BEGIN Extracted text

Electronic Sports League (ESL) representative Anna Rozwandowicz has outlined the details of the ESL's new anti-doping program, noting that the organization intends to begin randomly saliva testing players at ESL events -- starting with the ESL One Cologne Counter-Strike: GO tournament next month.
"ESL One Cologne will only see randomized tests, however we don’t want to exclude the possibility of performing a larger number of tests among all/majority of players at a later stage," wrote Rozwandowicz. "Should the testing policy and method change, we will inform the players accordingly."
This is notable because the eSports organization promised to craft an anti-doping program last month after a pro player admitted to using Adderall as a performance-enhancing drug during an official ESL Counter-Strike: GO tournament.
Next month the ESL will begin testing for the presence of anything on the World Anti-Doping Agency's Prohibited List of substances and refine the scope of its drug testing program from there. That list includes everything from steroids to amphetamines to natural and synthetic cannabinoids, effectively banning players from using drugs like marijuana and Adderall during ESL competitions.

END Extracted text

Continue the article on the ESL's anti-doping program from its last sentence.

BEGIN Entries supplied

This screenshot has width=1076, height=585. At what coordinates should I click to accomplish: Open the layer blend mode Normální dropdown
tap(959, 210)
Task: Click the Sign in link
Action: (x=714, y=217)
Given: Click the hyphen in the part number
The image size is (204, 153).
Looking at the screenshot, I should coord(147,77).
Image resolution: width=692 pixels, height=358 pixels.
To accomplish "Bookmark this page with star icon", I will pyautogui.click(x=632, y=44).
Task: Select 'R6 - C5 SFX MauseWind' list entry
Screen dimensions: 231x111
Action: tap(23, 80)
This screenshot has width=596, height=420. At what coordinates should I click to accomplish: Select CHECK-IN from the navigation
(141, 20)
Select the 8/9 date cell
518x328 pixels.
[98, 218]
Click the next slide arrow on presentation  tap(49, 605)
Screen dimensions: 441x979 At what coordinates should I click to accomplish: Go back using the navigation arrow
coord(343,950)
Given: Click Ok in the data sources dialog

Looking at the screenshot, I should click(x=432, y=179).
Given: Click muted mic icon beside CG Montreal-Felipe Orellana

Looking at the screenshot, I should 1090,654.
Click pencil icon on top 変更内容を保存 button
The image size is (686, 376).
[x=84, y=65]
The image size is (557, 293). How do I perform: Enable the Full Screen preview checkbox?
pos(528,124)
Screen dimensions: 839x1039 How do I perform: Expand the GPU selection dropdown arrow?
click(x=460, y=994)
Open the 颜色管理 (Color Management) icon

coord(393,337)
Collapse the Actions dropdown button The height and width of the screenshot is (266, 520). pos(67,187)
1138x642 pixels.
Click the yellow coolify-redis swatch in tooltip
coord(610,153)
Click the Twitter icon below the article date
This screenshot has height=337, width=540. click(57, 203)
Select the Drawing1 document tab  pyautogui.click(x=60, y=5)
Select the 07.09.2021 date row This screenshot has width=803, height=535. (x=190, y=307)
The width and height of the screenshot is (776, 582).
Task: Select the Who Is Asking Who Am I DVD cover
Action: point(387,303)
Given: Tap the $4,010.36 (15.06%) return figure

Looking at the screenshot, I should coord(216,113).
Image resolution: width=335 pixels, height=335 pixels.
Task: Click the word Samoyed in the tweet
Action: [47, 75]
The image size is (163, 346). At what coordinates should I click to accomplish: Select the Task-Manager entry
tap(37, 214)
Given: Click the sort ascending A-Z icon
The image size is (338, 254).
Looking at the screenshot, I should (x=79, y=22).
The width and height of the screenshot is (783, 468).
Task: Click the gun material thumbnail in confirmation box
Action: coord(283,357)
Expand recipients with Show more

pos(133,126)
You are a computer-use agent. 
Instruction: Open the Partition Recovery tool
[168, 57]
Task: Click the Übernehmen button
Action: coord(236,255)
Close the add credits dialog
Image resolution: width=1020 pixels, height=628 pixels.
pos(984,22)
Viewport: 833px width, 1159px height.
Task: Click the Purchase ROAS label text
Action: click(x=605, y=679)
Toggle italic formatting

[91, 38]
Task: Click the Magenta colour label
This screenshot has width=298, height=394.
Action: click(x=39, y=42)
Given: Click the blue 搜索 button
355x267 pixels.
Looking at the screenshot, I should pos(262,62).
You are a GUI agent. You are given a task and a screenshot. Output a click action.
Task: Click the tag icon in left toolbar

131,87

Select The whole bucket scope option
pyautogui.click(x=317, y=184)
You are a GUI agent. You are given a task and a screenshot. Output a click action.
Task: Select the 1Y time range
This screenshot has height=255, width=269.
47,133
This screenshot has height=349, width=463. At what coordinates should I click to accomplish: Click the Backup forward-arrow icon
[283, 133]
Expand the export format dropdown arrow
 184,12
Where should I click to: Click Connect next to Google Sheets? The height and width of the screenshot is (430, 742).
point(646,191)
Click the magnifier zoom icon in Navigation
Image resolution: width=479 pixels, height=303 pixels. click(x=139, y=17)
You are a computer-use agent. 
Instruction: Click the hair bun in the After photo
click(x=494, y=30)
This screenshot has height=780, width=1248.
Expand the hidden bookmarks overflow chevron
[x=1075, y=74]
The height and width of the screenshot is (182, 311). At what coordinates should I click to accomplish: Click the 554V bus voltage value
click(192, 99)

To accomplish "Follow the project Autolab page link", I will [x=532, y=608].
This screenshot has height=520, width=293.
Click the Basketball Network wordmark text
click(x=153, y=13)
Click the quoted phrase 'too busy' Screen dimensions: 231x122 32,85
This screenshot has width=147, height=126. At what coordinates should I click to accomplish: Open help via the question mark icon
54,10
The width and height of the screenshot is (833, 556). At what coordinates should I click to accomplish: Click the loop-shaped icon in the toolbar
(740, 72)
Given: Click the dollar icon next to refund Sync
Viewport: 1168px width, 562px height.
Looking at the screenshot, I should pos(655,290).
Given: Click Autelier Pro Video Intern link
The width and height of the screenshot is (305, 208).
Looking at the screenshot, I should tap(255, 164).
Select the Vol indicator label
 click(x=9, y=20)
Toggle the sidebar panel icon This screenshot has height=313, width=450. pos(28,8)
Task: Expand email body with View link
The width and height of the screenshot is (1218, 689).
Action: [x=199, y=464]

END Entries supplied

* [Answer space]
However, the ESL may allow players to compete while under the effects of these banned substances if they have a medical prescription for them, and show proof of that prescription to ESL officials before the start of an official tournament.
Players caught violating these new policies may be punished with up to a two-year ban from the ESL, but they aren't the full realization of the league's proposed anti-drug initiative -- ESL officials have said their ultimate goal is build a support structure to help pro players handle the "physical and emotional pressure" of eSports competition.